Directions
Write the next part of the ARTEMIS sequence-viewing tutorial below, starting right after its last sentence and keeping its numbered-step style.

Supplied passage
*** Begin section ***

1 OPENING THE SEQUENCE FILE

From the "File" menu in ARTEMIS, select "Open..." and Navigate to

N:\DeptSoftware\SciEng\Biological Sciences\BIOLOGY\GGIII

Set the "File Type" to "All Files"

"Open" the file clbot.fsa

This will launch the ARTEMIS view for the prokaryotic sequence contained in the file clbot.fsa.

(OR YOU CAN GET THE clbot.fsa FILE FROM HERE, DOWNLOAD IT TO YOUR MACHINE, SAVE AS clbot.fsa AND THEN OPEN IT IN ARTEMIS)

2 NAVIGATING IN ARTEMIS

You will be presented with a number of views. The top panel shows an overview of the entire genomic fragment and any associated features (currently none). The top three lines represent the forward three frames of translation (from left to right). The bottom three lines represent the reverse three frames of translation (going from right to left). Each vertical black line represents a "stop" codon.

Play with the sliders below and to the right of each view. You can use the sliders to zoom and move around this view. The numbers indicate the number of bases from the beginning of the sequence.

*** End section ***

Provided data
*** Begin section ***

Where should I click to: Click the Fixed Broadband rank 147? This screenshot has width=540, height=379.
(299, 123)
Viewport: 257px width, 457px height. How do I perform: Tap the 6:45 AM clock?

*** End section ***
*** Begin section ***

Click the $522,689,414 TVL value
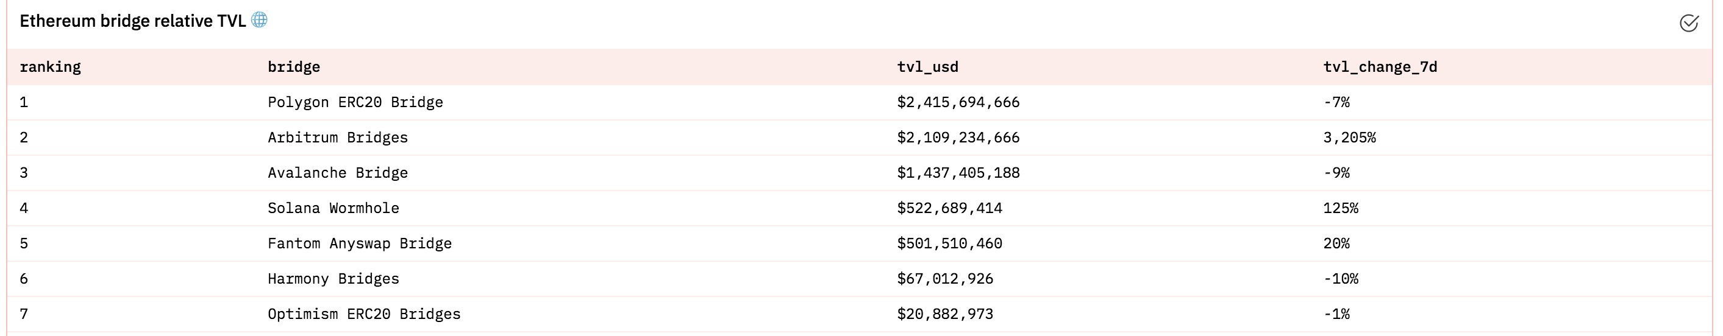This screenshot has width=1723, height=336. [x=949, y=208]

*** End section ***
*** Begin section ***

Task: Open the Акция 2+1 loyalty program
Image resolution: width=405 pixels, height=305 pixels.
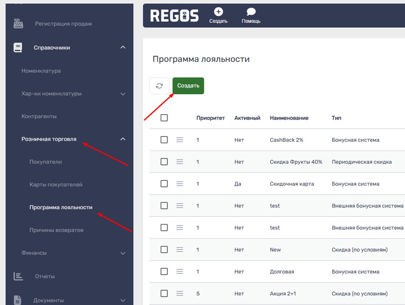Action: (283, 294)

*** End section ***

Response for this exercise
In the lower panel is a more detailed view of the genomic fragment showing the two strands of DNA and their associated 6 frame peptide translations (represented by the single letter amino acid code). Again the top three frames read from left to right and the bottom three frames read from right to left. By clicking on a amino acid residue you will highlight the three bases (codon) that it refers to. Stop codons are marked #, * and +. When you are zoomed out, the stop codons are represented by vertical black lines.

Why are there three different symbols for stop codons?

You can also "click" and "drag" along the sequences highlighting the bases they encode, note that this also leads to highlighting regions of the overview in the top panel. Again play around with the scroll bars to move and zoom around this window. Note by double clicking a region in the top panel, the bottom panel automatically focuses on the selected region. The bottom panel shows text descriptions of any selected features.

Now we"ve familarised ourselves with the views, lets see if we can find anything interesting from the sequence.

Can you determine the length of the sequence?

Handy Hint : Just under the menu options is a single text pane which describes the current coordinates (with respect to the start of the sequence) of the bases that are currently selected.

 

3 FINDING GENES: OPEN READING FRAMES

Can you identify any long ORFs?

There are a couple of very obvious ones: just look for stretches of sequence where one frame on one strand has no stop codons.

How many open reading frames - and thus protein-coding genes - do you think there are?

ARTEMIS can automatically find ORFs.

From the menu choose "Create" and select "Mark open reading frames".

When the dialog box comes up click on "OK". (For now leave the minimum length of ORF at 100 residues.)

The program will now search for all ORFs which are 100 bp or longer in length.

How many open reading frames longer than 100 amino acids are there?

What are their start and end coordinates?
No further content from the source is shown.